Nel quarto pannello troviamo “La natività della Vergine”, in cui l’equilibrio tra figure e oggetti sottolinea l’abilità del pittore come compositore d’interni. Protagonista de “La presentazione di Maria al Tempio” è la figura della Vergine giovinetta, in posa con “elegante svolazzo manieristico della mantella rosa”.

Nella parete di fondo, ecco il ritratto di Baldo e Sibilia Bonafari, interessante soprattutto per avere un riscontro su come vestissero i ricchi signori dell’epoca. Settimo affresco, “Presentazione della Vergine giovita”. Qui molte figure vengono inserite in un ambiente chiuso.

Dietro alla figura di San Giuseppe c’è un rudere di una costruzione romana, degno di particolare attenzione. Nell’ottavo affresco, “Il matrimonio della Vergine”, ritroviamo un gruppo dal quale si stacca una figura di donna all’estrema destra, dove si evince una certa libertà di schemi disegnativi.

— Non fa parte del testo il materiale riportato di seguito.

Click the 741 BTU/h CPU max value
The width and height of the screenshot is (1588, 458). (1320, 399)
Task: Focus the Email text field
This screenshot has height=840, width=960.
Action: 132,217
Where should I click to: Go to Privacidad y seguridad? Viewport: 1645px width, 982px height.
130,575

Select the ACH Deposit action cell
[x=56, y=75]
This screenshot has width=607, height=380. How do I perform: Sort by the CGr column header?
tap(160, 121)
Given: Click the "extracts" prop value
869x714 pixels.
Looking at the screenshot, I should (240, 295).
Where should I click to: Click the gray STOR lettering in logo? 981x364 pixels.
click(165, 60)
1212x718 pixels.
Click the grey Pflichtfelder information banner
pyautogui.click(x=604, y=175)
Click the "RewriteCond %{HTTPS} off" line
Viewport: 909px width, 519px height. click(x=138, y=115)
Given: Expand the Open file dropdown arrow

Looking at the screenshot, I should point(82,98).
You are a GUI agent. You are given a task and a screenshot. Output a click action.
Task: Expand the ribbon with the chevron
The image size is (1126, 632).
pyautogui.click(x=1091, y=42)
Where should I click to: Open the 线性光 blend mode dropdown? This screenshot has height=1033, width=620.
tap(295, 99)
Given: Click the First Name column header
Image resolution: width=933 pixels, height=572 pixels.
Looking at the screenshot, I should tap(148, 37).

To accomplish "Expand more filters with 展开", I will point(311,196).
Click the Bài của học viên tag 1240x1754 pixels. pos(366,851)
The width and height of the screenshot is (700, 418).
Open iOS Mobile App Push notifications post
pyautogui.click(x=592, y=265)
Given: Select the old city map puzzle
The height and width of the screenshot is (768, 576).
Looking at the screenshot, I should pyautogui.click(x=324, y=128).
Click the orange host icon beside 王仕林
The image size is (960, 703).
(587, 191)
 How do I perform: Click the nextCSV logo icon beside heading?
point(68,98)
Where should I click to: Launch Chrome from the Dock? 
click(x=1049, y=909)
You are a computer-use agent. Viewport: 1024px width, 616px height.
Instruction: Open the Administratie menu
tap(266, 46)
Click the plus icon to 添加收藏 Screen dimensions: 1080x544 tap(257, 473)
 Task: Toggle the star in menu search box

Nono pannello per “L’Annunciazione”. Qui il Varotari disegna ambienti dell’epoca, anche se l’umidità ha danneggiato questo affresco in modo particolare. Al numero dieci, la “Visitazione”, dove una zona di luce, con il bel tempio allineato e la figura di san Giuseppe con l’asinello rappresentano la parte più riuscita. “La morte di San Giuseppe” è forse uno dei migliori dipinti della serie, dove i colori intensi restituiscono tutta la drammaticità del momento.

Infine, nell’”Assunzione”, la Vergine riappare recando il modulo allungato e sembra rifarsi al modello della pittura tosco-emiliana dell’epoca. Un “inventario” di influenze stilistiche, fra loro molto ben amalgamate. Una visita interessante che consigliamo a tutti.